3. Customer Responsibilities.

(a) Customer Authorized Contact. Customer will identify one individual to be Service Provider’s Authorized Customer contact as noted on first page of Proposal. Customer represents that this person has authorization to make decisions on behalf of Customer and may be relied upon by Service Provider when providing the Services.

(b) Provision of Materials and Services to Service Provider. Customer agrees to timely furnish, at its own expense, all personnel, all necessary computer hardware, software and related materials and appropriate and safe work spaces for purposes of Service Provider performing the Services. Customer will also provide Service Provider with access to all information, passwords, and facilities, requested by Service Provider that is necessary for Service Provider to perform the Services. Access may be denied for any reason at any time, however if access to information, passwords or facilities is denied, Customer understands that the Service Provider may be unable to perform its duties adequately and if such situation should exist, the Service Provider will be held harmless and may terminate this Agreement.

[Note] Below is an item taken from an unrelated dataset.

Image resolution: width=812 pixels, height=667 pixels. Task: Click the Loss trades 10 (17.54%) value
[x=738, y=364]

(c) Customer Responsibility for Equipment. If necessary, Customer shall provide a suitable working environment for any Equipment located at Customer’s facility. Such environment includes, but is not limited to, the appropriate temperature, static electricity and humidity controls, and properly conditioned electrical supply for each piece of Equipment. Customer shall bear the risk of loss of any Equipment located at Customer’s facility. (d) Customer acknowledges that from time to time (a) Service Provider may identify additional items that need to be purchased by Customer, and (b) changes in Customer’s systems may be required in order for Service Provider to meet Customer’s requirements. In connection therewith, Customer agrees to work in good faith with Service Provider to effectuate such purchases or changes. In the event that Service Provider is required to purchase any assets, including computer hardware and/or software, in connection with Service Provider providing the Services, all such assets will remain the sole property of Service Provider unless specifically stated otherwise in writing. Customer will be responsible for the quality, completeness and workmanship of any item or service furnished by it and for ensuring that the materials provided to Service Provider do not infringe or violate the rights of any third party. Customer will maintain adequate backup for all data and other items furnished to Service Provider, and Service Provider will not back up Customer’s data stored on any Equipment unless back up services are purchased.

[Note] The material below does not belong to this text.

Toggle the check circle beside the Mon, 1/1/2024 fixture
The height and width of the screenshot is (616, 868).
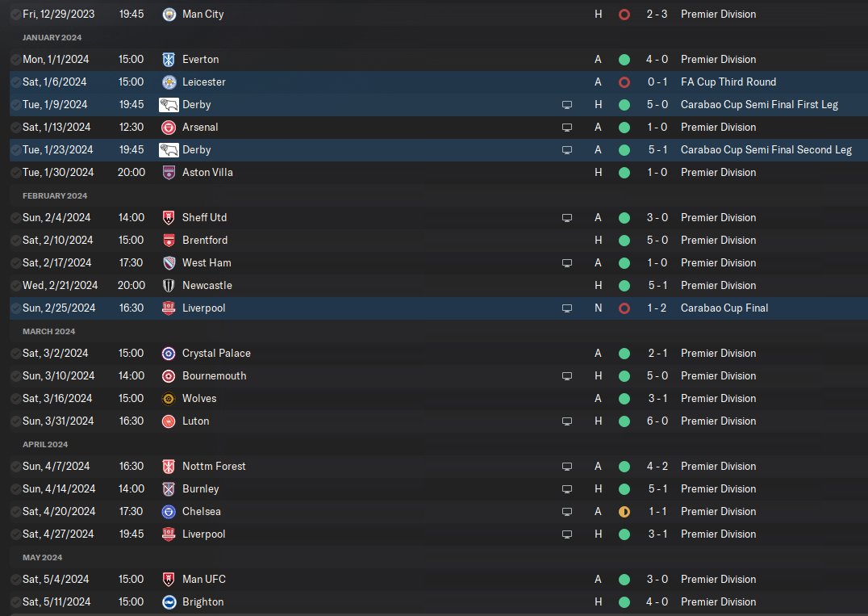point(16,60)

(e) Timeliness. Any timetable for the Services is dependent on timely receipt from Customer of all necessary items and authorizations supplied by it. In the event of a delay in delivery of any such items by Customer, any estimated completion date will be deferred for a period equal to time lost by reason of the delay. The customer agrees to indemnify Digital against all claims where the product was repaired, altered, abused or misused by the customer, its employees and agents, or a third party to this agreement. No suit or action shall be brought against Digital more than one (1) year after the cause of action has accrued.

4. Property Rights.

(a) Service Provider Intellectual Property. The Parties acknowledge and agree that Service Provider may use preexisting proprietary computer software, methodology, techniques, software libraries, tools, algorithms, materials, products, ideas, skills, designs, know-how or other intellectual property owned by Service Provider or its licensors, and Service Provider may also create additional intellectual property based thereon in the performance of the Services (collectively, the “Service Provider Intellectual Property”). Customer agrees that any and all proprietary rights to the Service Provider Intellectual Property, as it existed as of the date hereof and as it may be modified or created in the course of providing the Services, including patent, copyright, trademark, and trade secret rights, to the extent they are available, are the sole and exclusive property of Service Provider, free from any claim or retention of rights thereto on the part of Customer, and Customer hereby assigns to Service Provider any rights it may have in any of the foregoing. (b) Customer Data Ownership and Responsibility. Customer shall have sole responsibility for the accuracy, quality, integrity, legality, reliability, appropriateness, and intellectual property ownership or right to use of any data, information or material proprietary to Customer and provided or submitted by Customer to the Services in the course of using the Services (collectively, “Customer Data”), and Service Provider shall not be responsible for any deletion, correction, destruction, damage, loss or failure to store any Customer Data. In the event this Agreement is terminated, Service Provider shall make available to Customer a file of the Customer Data within thirty (30) days of termination if Customer so requests at the time of termination. (c) Restrictions. Customer will not copy, use, modify, or distribute any Service Provider Intellectual Property except as expressly licensed in this Agreement. Customer will not remove the Service Provider Intellectual Property from any deliverables or cause or permit the modification, distribution, reverse engineering, decompilation, disassembly, or other translation of the Service Provider Intellectual Property. Customer will not alter, change, or remove from the Service Provider Intellectual Property any identification, including copyright and trademark notices, and further agrees to place all such markings on any copies thereof.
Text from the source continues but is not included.